Question on that... if in 0 Gravity if there is no friction while moving through space, could a craft move ant incredible speeds?

Not without the required energy to move it; objects in space still have mass regardless of gravity.


I am just looking into differant types of hypothetical options such as propulsion, solar wind sails, Gravitoelectromagnetic toroidal launchers, Nuclear photonic rocket, Fission-fragment rocket, Bussard ramjet, Antimatter catalyzed nuclear pulse propulsion, Fusion rocket, Nuclear pulse propulsion - Project Daedalus' drive, and My Favorite - Antimatter catalyzed nuclear pulse propulsion

Reasearching for a sci-fi novel (if I ever get started) so thats why all the questions regarding meteor impacts and doomsday stuff

Certainly many options exist, but none of them will allow you to break light speed.
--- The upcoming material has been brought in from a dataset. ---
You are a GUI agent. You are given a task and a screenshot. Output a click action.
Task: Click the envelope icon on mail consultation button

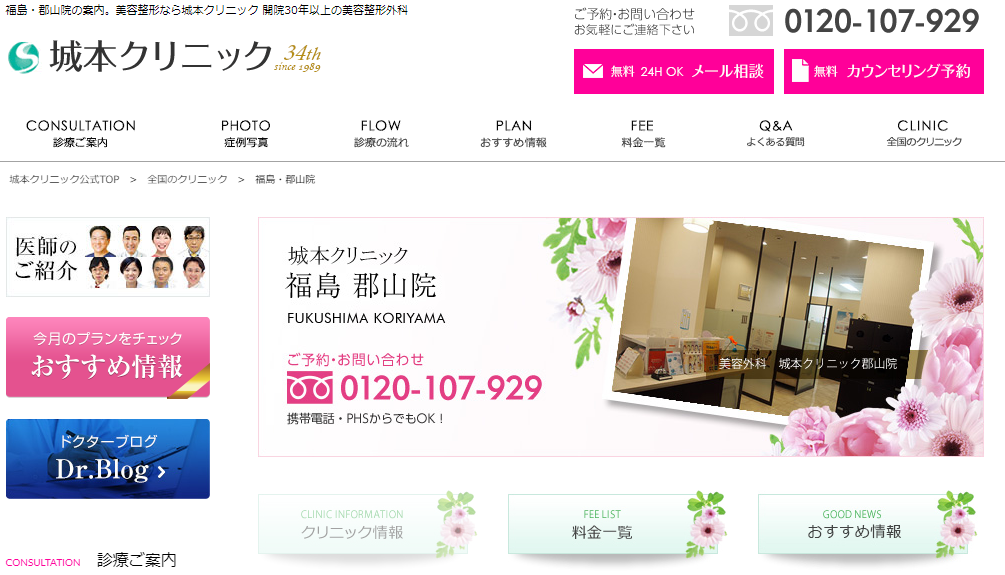coord(593,71)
Whether that matters to the crew is debatable; relativistic travel would make a very long journey seem short at high fractions of light speed (in terms of measuring one's velocity simply by measuring how fast objects appear to be moving by you, it would seem like you're accelerating well past light speed as if relativity didn't exist, but if you examined a clock on those objects moving by you, you would see that time is vastly accelerated and if you measured your speed by that time then you're not traveling faster than light), it's just that by the time they return, everyone they ever knew would be long dead.